Provided data:
****************

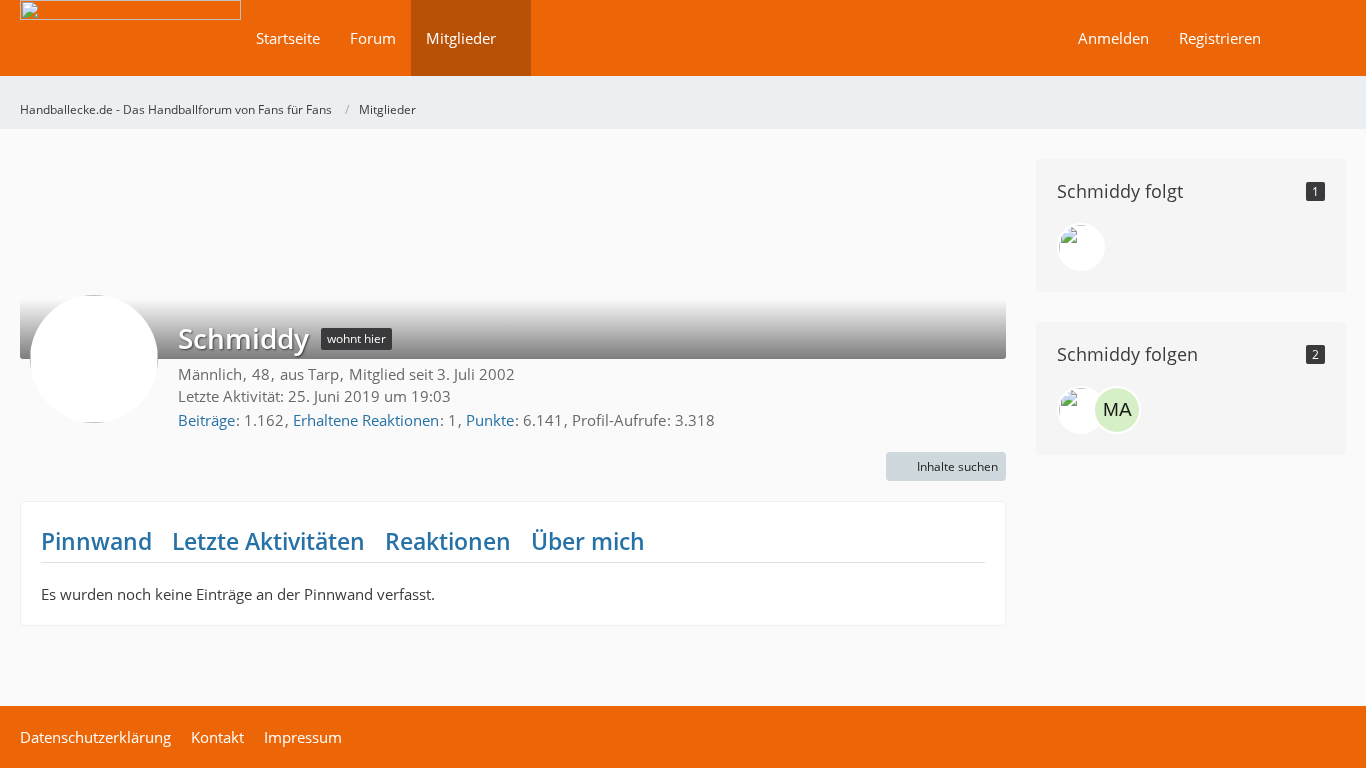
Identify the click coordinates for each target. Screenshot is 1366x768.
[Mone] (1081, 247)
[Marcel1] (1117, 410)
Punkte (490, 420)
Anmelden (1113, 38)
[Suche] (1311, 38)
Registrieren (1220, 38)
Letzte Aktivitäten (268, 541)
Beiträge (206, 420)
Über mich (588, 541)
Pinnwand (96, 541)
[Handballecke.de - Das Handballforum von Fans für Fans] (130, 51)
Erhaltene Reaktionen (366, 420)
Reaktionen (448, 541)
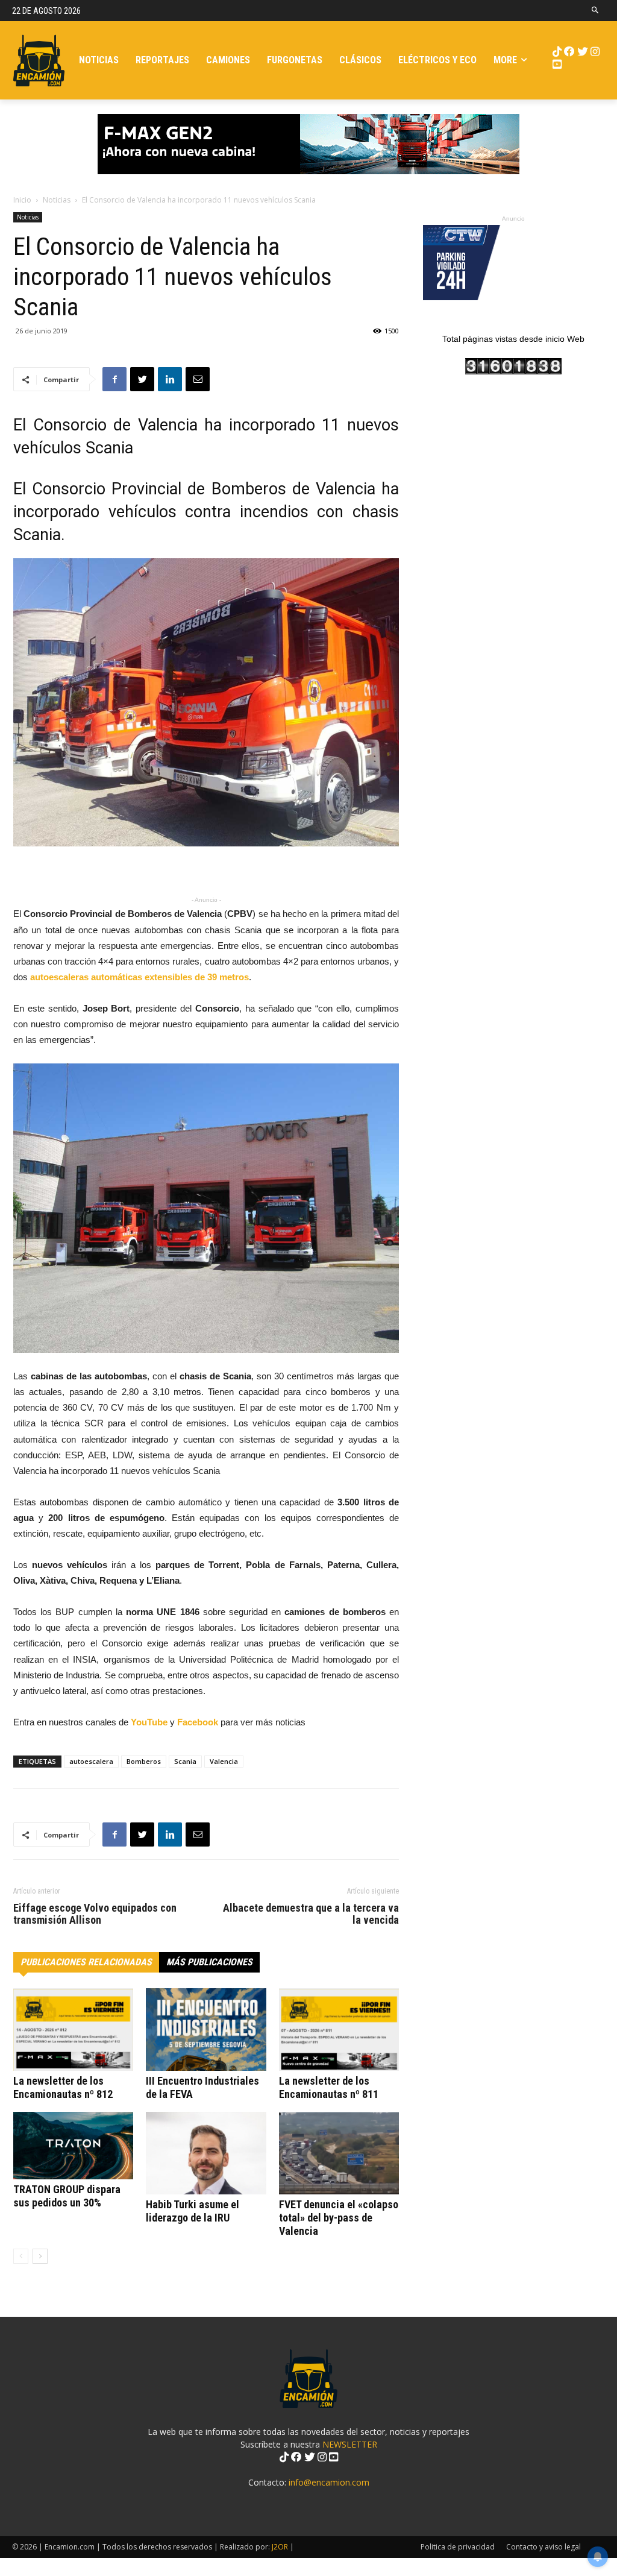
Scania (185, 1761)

****************

Could you arrange all of the records above as a two-column CSV with the headers "target" and "coordinates"? Use one row per request, put each field in quotes with any line breaks turned into spaces, and omit the pictures.

Task result:
target,coordinates
"Identify the click coordinates for each target. Screenshot is 1366x768. [Mone]","(1081, 247)"
"[Marcel1]","(1117, 410)"
"Punkte","(490, 420)"
"Anmelden","(1113, 38)"
"[Suche]","(1311, 38)"
"Registrieren","(1220, 38)"
"Letzte Aktivitäten","(268, 541)"
"Beiträge","(206, 420)"
"Über mich","(588, 541)"
"Pinnwand","(96, 541)"
"[Handballecke.de - Das Handballforum von Fans für Fans]","(130, 51)"
"Erhaltene Reaktionen","(366, 420)"
"Reaktionen","(448, 541)"
"Scania","(185, 1761)"